O valor da inteligência emocional nas organizações

Nos últimos cinco anos, de acordo com nossos estudos e pesquisas, o investimento das organizações no treinamento e desenvolvimento dos profissionais em inteligência emocional cresceu na ordem de 48%. As empresas que têm um RH forte e estratégico estão influenciando as lideranças na percepção de que podemos lidar com as emoções, assim como lidamos com a matemática e a física. Controlar e dominar os impulsos negativos emocionais, como ansiedade, frustração, raiva, tristeza, faz com que as pessoas tenham foco para incorporar o autoconhecimento, a autoconsciência, empatia e isso traz benefícios até mensuráveis para a qualidade de vida e a produtividade.


Quem demonstra controle emocional, auto-estima elevada e autoconfiança têm capacidade para identificar muitas soluções para os problemas enfrentados no dia-a-dia. É notório, por exemplo, que administrar conflitos é uma das competências que mais exige o uso da habilidade ou capacidade emocional, pois no ato de uma negociação a pessoa demonstra ou não equilíbrio entre razão e emoção. As duas se complementam, pois técnica, experiência, a visão é fundamental, porém tudo isso se torna poderoso quando aliado a inteligência emocional.


O conjunto destas competências é o que podemos chamar de Inteligência Emocional. Elas têm cinco componentes principais:

  • Autopercepção – que é a capacidade das pessoas conhecerem a si própria, em termos de seus comportamentos frente às situações de sua vida social e profissional, além do relacionamento consigo mesmo.

  • Autocontrole – ou capacidade de gerir as próprias emoções, seu estado de espírito e seu bom humor.

  • Auto-motivação – capacidade de motivar a si mesmo, e realizar as tarefas e ações necessárias para alcançar seus objetivos, independente das circunstâncias.

  • Empatia – habilidade de comunicação interpessoal de forma espontânea e não verbal, e de harmonizar-se com as pessoas.

  • Práticas sociais – capacidade de relacionamento interpessoal e de trabalho em equipe.

Em várias sessões de “coaching” com executivos, alguns demonstram a dificuldade de se relacionar com pares e principalmente superiores instáveis emocionalmente. A partir do autoconhecimento, autocontrole e domínio das emoções negativas durante a prática da liderança e negociações torna-se evidente que a percepção intrapessoal, que é a habilidade de entrar em contato com o seu mundo interior, e a percepção interpessoal, que é utilizar a capacidade intrapessoal para estabelecer contato com os outros.
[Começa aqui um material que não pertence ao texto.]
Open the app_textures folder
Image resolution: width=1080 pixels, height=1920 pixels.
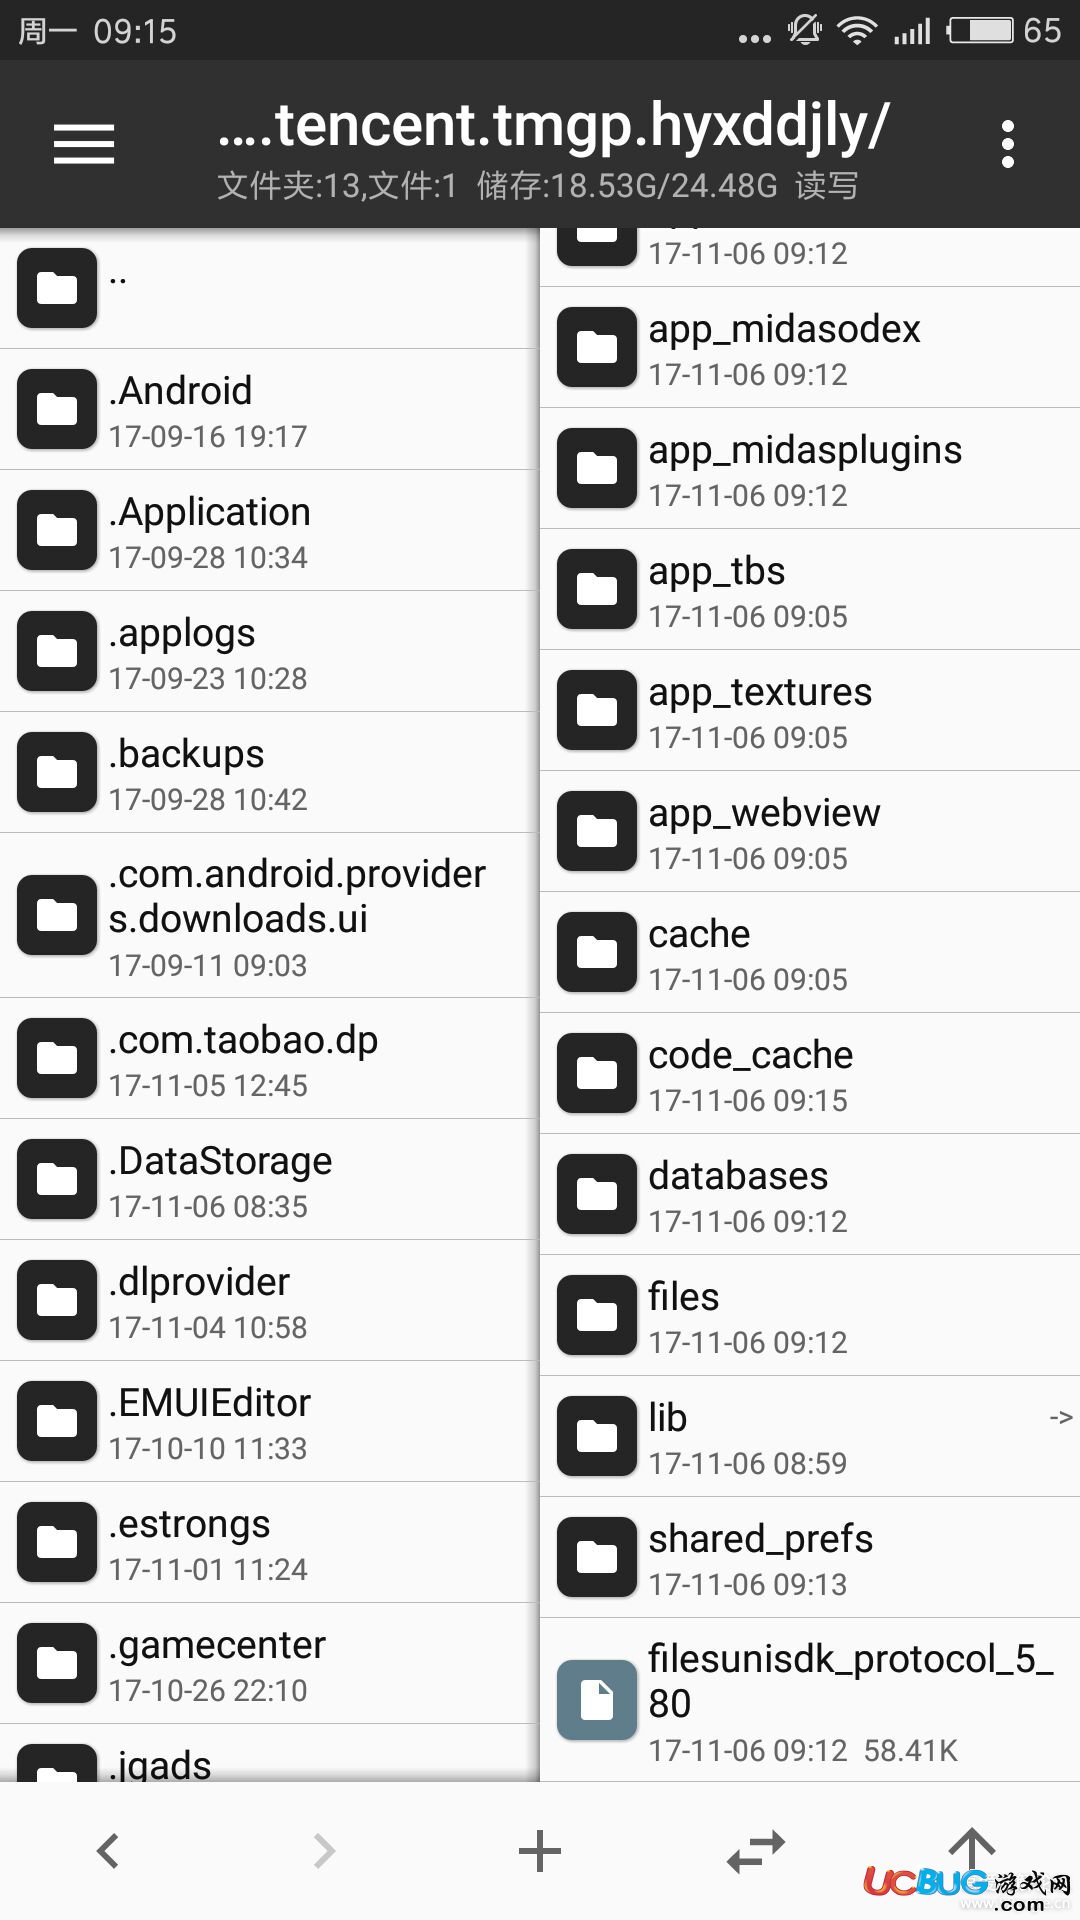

Desenvolvendo a Inteligência Emocional

Um programa de coaching para desenvolver a inteligência emocional de uma pessoa tem as seguintes etapas:

  • Relacionar as principais competências comportamentais desta pessoa em relação ao seu contexto, pessoal e profissional.

  • Fazer uma avaliação destes comportamentos, comparando o grau atual destas competências, com o grau desejável naquele contexto.

  • Executar um plano de capacitação, em relação aos comportamentos pouco desenvolvidos, com ações práticas e com sessões de feedback programadas.

  • Realizar avaliações 360 graus para medir a evolução e as mudanças efetivas

  • Controlar os resultados até conseguir atingir as metas pretendidas.

Depois de saber quais os pontos fortes e as limitações, a pessoa deve ser orientada a desenvolver as competências comportamentais que mais estão prejudicando seu desenvolvimento pessoal e profissional.

Habilidades como empatia, flexibilidade, espírito de liderança, poder de persuasão, negociação, comunicação e relacionamento interpessoal, entre outras, devem fazer parte do programa de desenvolvimento de Inteligência Emocional.

É preciso que a pessoa faça uma planilha com as competências que precisa desenvolver e aproveite todas as situações de sua vida pessoal e profissional para praticá-las.


Ciclo de Aprendizagem

É como aprender e andar de bicicleta, é preciso praticar até tornar estas competências algo natural na vida. Se você tem dificuldade de negociar, e esta competência é fundamental para o desenvolvimento da sua profissão, então é necessário praticar o processo até tornar-se competente. Segundo pesquisas, o cérebro emocional aprende através de experiências repetidas. Portanto, depois de identificar seus pontos fracos, é preciso centrar forças neles até desenvolvê-los. É necessário enxergar as oportunidades do dia a dia para praticar suas competências em desenvolvimento.


Investir nas atividades que possam lhe trazer maior equilíbrio emocional é valorizado cada vez mais por toda e qualquer empresa, mesmo que estas atitudes venham disfarçadas com outros nomes e descrições, como “uma equipe com iniciativa” e “um líder que alcance resultados e que gerencie conflitos e processo de mudança”. Estamos falando de pessoas com a capacidade de melhorar os relacionamentos dentro do ambiente de trabalho, o que, por sua vez, irá gerar melhores resultados. E você, usufrui de sua inteligência emocional?